Die Kommentatoren hielten Klage über die Verteilungs-Ungerechtigkeit: der über oft neu entdeckte Ressourcen (im aktuellen Fall: Erdöl) entstehende Reichtum, der die lokalen Volkswirtschaften boomen lässt, bleibt ganz schnell ganz oben hängen, die Schere klafft wild auseinander. Die kleptokratischen Oligarchien saugen alles auf, eine dünne urbane Mittelschicht, Verwaltungs- und Sicherheits-Einheiten werden mitgefüttert, der große breite Rest bleibt auf 1-Dollar-pro-Tag-Niveau, falls überhaupt.
Mir geht es jetzt nicht um den Ökonomen-Streit der besten Rezeptur, auch nicht um die jeweils lokalen Ursprünge einer feudalen Praxis, die in Kombination mit den Verlockungen ausländischer Investoren ein schier unzerstörbares Boll-/Filzwerk hinterlassen haben. Sondern um die Selbstverständlichkeit dieser Darstellung.
Dass in bettelarmen Ländern in denen plötzlich irgendwas von Wert produziert/exportiert wird, die 99% trotzdem bettelarm bleiben. Und die gesicherte Empörung über die Verteilungsgerechtigkeit an solchen unheiligen, antidemokratischen Orten.
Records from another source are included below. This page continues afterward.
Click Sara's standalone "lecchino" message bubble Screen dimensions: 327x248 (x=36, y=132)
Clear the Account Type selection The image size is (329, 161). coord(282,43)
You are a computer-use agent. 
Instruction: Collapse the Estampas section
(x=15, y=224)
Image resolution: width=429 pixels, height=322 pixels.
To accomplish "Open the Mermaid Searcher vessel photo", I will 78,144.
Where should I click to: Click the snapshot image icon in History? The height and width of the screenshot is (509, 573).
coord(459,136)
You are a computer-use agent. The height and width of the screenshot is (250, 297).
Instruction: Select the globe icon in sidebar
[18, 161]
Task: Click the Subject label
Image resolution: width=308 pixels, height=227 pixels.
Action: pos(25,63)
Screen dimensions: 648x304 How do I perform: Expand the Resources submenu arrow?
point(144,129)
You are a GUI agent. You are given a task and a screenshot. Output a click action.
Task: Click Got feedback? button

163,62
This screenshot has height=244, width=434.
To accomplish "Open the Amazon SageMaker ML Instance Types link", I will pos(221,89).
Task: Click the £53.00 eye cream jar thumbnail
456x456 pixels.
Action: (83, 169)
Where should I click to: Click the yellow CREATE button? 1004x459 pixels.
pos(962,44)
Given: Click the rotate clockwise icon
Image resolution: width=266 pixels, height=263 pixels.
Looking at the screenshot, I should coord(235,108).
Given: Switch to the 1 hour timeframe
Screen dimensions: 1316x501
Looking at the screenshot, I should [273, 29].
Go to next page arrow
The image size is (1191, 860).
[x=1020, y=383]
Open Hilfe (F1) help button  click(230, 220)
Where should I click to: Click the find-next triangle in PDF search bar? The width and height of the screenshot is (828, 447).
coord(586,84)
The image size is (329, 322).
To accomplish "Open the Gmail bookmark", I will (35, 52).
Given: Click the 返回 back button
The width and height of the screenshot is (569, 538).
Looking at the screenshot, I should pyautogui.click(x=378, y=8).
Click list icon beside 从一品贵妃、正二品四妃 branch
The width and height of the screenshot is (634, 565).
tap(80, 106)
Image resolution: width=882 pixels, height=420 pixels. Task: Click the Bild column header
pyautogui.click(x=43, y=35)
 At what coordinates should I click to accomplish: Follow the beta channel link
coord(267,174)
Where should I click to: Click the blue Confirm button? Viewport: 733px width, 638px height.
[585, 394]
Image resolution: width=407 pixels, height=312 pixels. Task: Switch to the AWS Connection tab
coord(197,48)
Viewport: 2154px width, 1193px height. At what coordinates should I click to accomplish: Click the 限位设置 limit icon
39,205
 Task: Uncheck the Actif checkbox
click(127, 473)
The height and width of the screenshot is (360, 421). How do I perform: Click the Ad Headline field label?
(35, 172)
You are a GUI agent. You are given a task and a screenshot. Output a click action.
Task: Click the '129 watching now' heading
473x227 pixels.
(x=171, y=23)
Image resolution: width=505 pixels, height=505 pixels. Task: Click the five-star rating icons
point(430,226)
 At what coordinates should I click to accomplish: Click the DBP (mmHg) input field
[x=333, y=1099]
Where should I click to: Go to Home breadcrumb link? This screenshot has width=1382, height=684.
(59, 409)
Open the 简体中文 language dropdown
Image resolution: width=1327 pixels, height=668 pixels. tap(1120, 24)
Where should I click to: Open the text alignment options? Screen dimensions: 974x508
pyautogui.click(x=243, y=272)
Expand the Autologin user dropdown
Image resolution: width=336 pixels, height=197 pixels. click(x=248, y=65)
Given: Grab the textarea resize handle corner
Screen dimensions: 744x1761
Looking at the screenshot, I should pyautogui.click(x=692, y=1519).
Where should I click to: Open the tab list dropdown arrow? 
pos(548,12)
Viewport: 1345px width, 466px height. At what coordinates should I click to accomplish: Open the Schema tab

Durch uns heilig-demokratische Europäer.
Interessant ist aber: Wenn es ans Eingemachte, nämlich an die eigene, interne Verteilungsgerechtigkeit geht, dann wird die europäische Vollmundigkeit aber sehr schnell sehr schmallippig wie ein fleischgewordener Schüssel-Mund. Da ist dann von Leistung und jeder-seines-Glückes-Schmid die Rede. Oder von Reichtum durch harte Arbeit. Da wo im Fall der gutmeinend-besserwisserischen Ferndiagnose alles wohlfahrtsstaatlich aufgestellt werden sollte, da bunkern die Eigenschutz-Mechanismen die eigenen Pfründe ein.
Unter anderem deshalb hat es die Syriza in Griechenland geschafft. Und wird deshalb weder Europa noch den Euro noch sonstwas oder wen kaputtmachen, wie es eine europaweite Vorfeld-Propaganda-Campaign der Umverteilungsgegner weismachen wollte. Dazu wohl morgen mehr...
Klar ist ein Unterschied (wenn auch menschheitsgeschichtlich kein sehr großer...) zwischen Oligarchen-Diebsgesindel und alteingesessenen europäischen Eliten - dass beide Reichtum/Status/Bildungschancen etc vererben und dabei und auch sonst so steuerschonend wie möglich vorgehen wollen und somit die Prinzipien der Verteilungsgerechtigkeit mit Füßen treten, steht außer Zweifel. Und weil Demokratie (auch; und vor allem emotional stark) auf diesen Prinzipien basiert, ist sie so gefährdet. Nicht in Diktaturen wie Äquatorial-Guinea (wo man sie leicht und mit paternalistischem Naserümpfen fordern kann), sondern hierzulande, in Demokratien, die das, was sie von Nicht-Demokratien verlangen, selber nicht schaffen.